COVID-19 durumunda, probiyotikler bağırsak-akciğer ekseni yoluyla mikrobiyom ve bağışıklık tepkileri üzerinde bir etkiye sahip olabilir. Bu, akciğer enfeksiyonlarına karşı korunmaya yardımcı olabilecek kısa zincirli yağ asitleri (SCFA'lar) gibi faydalı bileşiklerin üretilmesini içerir. SCFA'ların üretimi COVID-19 hastalarında azalmıştır ve virüse karşı bağışıklıklarıyla bağlantılı olabilir.
Probiyotiklerin, SARS-CoV-2'nin konakçı hücrelerle etkileşime girme ve çoğalma yeteneğini engelleyen antimikrobiyal bileşikler olan bakteriyosinler üretmesi de mümkündür. Bu tür bileşikler, ACE2 gibi viral giriş için gerekli konak hücre reseptörlerine de bağlanabilir. Probiyotikler muhtemelen her probiyotik suşa özgü mekanizmaların bir kombinasyonu yoluyla çalışır. Bu mekanizmaların daha iyi anlaşılması probiyotik kullanımının ve geliştirilmesinin iyileştirilmesine yardımcı olabilir.
Tüm Probiyotikler Aynı Değildir

Probiyotik, tür ve suşa bağlı olarak farklı etkilere sahip çeşitli mikroorganizmalar için kullanılan şemsiye bir terimdir. Bir probiyotik ürünün formülasyonu, amaçlanan uygulama ve etki için önemlidir. Bununla birlikte, COVID-19 hastaları için hangi probiyotiklerin (yani türler ve suşlar) en etkili olduğu ve hangi hasta popülasyonlarında en faydalı olduğu belirsizdir. Ayrıca, sinbiyotiklerin (probiyotikler ve prebiyotiklerin bir kombinasyonu) tek başına probiyotiklerden daha etkili olup olmadığı bilinmemektedir.

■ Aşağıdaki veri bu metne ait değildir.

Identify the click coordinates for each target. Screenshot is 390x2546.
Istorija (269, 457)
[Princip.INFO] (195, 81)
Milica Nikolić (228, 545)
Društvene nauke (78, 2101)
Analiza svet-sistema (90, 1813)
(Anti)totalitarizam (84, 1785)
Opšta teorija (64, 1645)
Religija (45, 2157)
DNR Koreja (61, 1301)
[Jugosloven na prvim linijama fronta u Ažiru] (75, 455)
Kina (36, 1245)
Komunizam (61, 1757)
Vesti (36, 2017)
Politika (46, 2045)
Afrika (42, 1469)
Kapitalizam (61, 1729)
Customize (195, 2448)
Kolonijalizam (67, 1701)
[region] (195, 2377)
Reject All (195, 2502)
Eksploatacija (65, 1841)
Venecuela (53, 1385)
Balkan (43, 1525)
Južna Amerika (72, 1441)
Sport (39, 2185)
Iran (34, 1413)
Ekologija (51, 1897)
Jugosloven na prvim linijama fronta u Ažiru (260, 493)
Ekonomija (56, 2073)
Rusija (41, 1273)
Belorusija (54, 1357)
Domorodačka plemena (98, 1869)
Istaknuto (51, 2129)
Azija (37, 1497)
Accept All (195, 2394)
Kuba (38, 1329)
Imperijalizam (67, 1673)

Dahası, probiyotiklerin en iyi şekilde nasıl alınacağı konusunda da soru işaretleri bulunmaktadır. Örneğin, burundan püskürtülen probiyotikler çocuklarda RSV ve grip enfeksiyonlarının neden olduğu solunum semptomlarının tedavisinde etkili olmuştur. Benzer bir yaklaşım COVID-19 için de faydalı olabilir mi? Ek olarak, ön araştırmalar probiyotik tabletlerin ağızda çözülmesinin, COVID-19 hastalarıyla temas halinde olan sağlık personelinde solunum yolu enfeksiyonu gelişme olasılığını kontrol grubuna (yani herhangi bir probiyotik veya plasebo almayan personel) kıyasla yaklaşık oranında azalttığını göstermektedir. Bu uygulama yöntemi, hastanede yatan hastalarda COVID-19 patolojisinin belirteçlerini de iyileştirmiştir. Bu nedenle, ağız boşluğunu/boğazı probiyotiklerle doldurmanın SARS-CoV-2 ile mücadeleye yardımcı olması ve/veya bununla mücadele etmek için yerel bağışıklık tepkisini modüle etmesi mümkündür. Nihayetinde, probiyotiğin uygulama yöntemi ve türü kişiye ve spesifik enfeksiyon semptomlarına bağlı olabilir.